A common task when dealing with multidimensional data is to cluster the data somehow. People have been known to spend a lot of time worrying about the clustering method, when really it's the distance measure (or implicit distance measure) that's more important. Garbage in, garbage out. So long as you don't use single or complete linkage without a good reason, you'll be fine.

I'm a great believer in looking at the data. That is, checking it out visually. This is mainly as a sanity check. How real are these clusters? Did I forget to scale the data so that everything is clustered on the basis of the variable with the biggest range?

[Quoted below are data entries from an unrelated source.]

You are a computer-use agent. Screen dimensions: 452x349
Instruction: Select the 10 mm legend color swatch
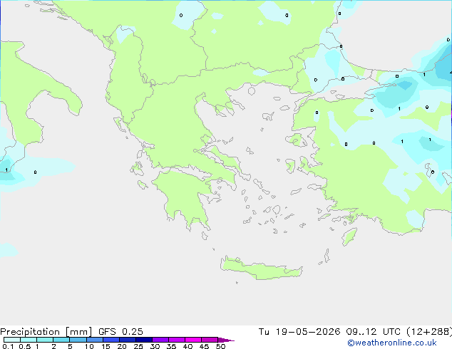click(x=94, y=340)
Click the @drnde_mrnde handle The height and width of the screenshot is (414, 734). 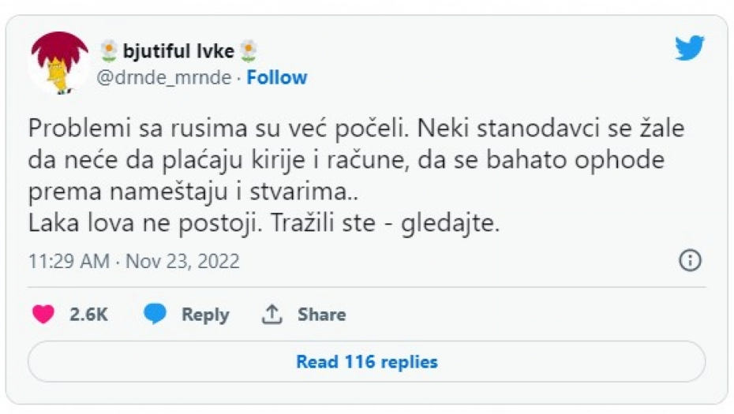[165, 77]
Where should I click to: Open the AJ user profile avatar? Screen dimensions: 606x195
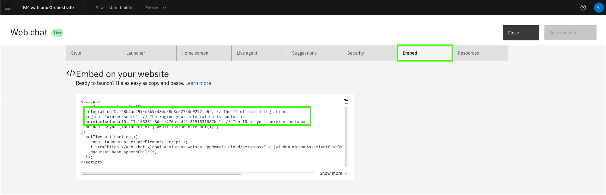point(598,8)
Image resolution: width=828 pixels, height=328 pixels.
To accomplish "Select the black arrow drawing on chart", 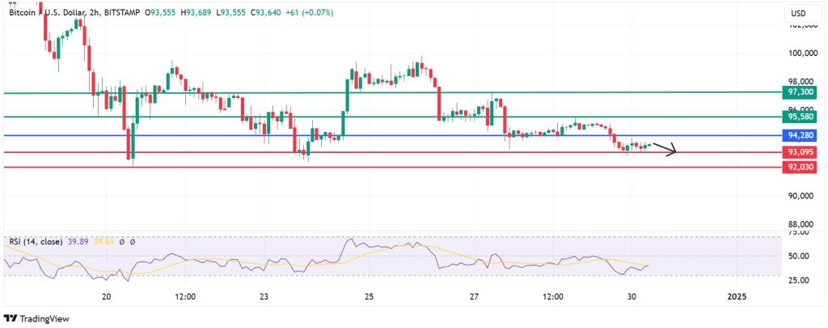I will pos(665,149).

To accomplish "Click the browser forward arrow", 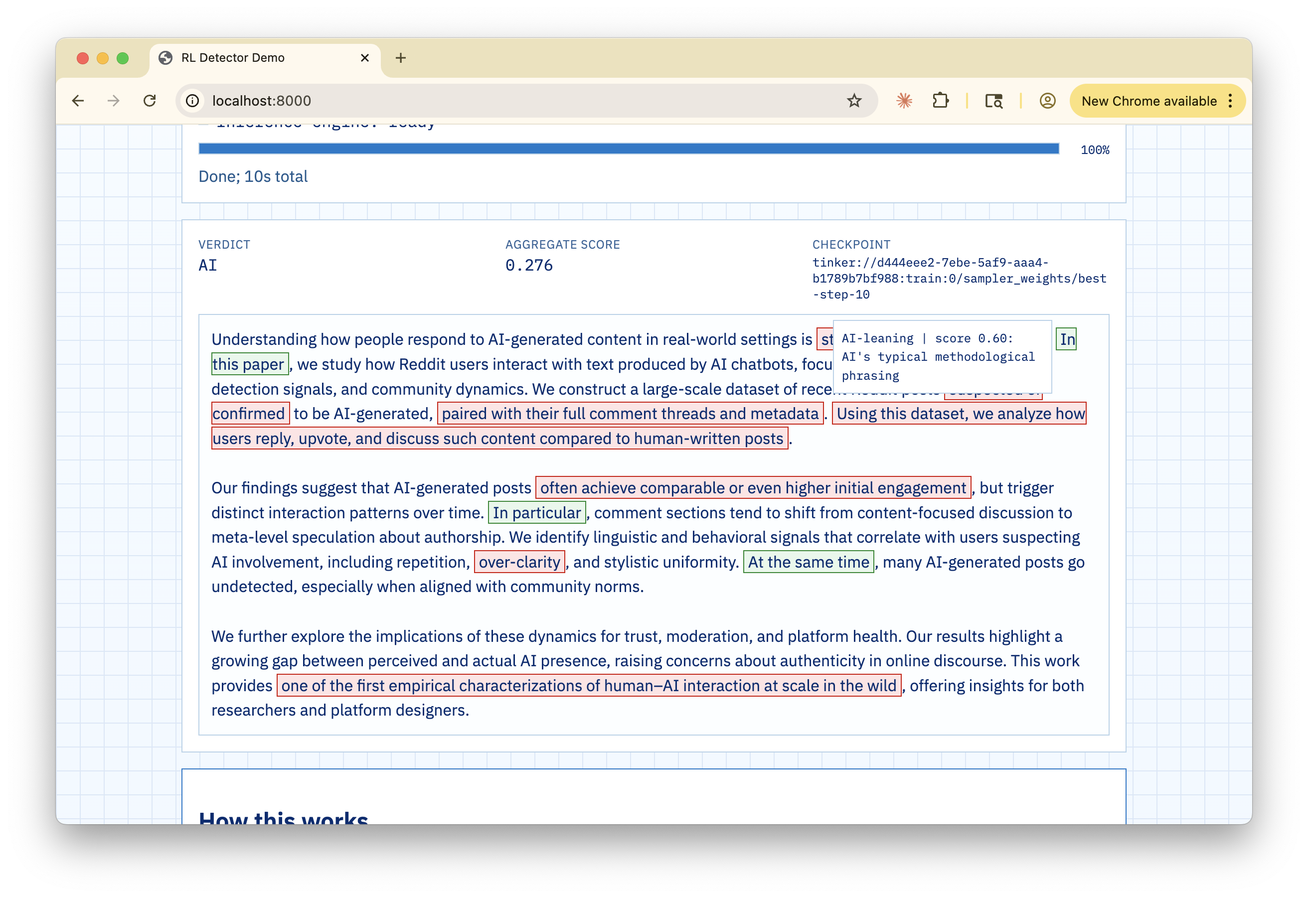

The following R code clusters using the non-hierarchical method k-means clustering (so no nice dendrogram). Once all the points have been assigned to a particular cluster you can look at the data in 2D or 3D (using principal coordinate analysis, aka classical multidimensional scaling) and colour the points by cluster:


data <- read.table("Boston.txt")
data <- scale(data)

myclust <- kmeans(data, 10)
print(myclust)
summary(myclust)
myclust$size
myclust$cluster

# Represent the data in 2D and colour by cluster
distances <- dist(data, method="euclidean")
mycmdscale <- cmdscale(distances, 2)
plot(mycmdscale, cex=0)
points(mycmdscale, col=myclust$cluster)

# Let's try 3D (you need to install scatterplot3d first)
library(scatterplot3d)
mycmdscale <- cmdscale(distances, 3)
s3d <- scatterplot3d(mycmdscale, color=myclust$cluster)

# Let's try interactive 3D
library(rgl) # Need to install this package first
plot3d(mycmdscale, col=myclust$cluster, size=5)

Thanks to Rajarshi for pointing out how to generate the interactive 3D plot.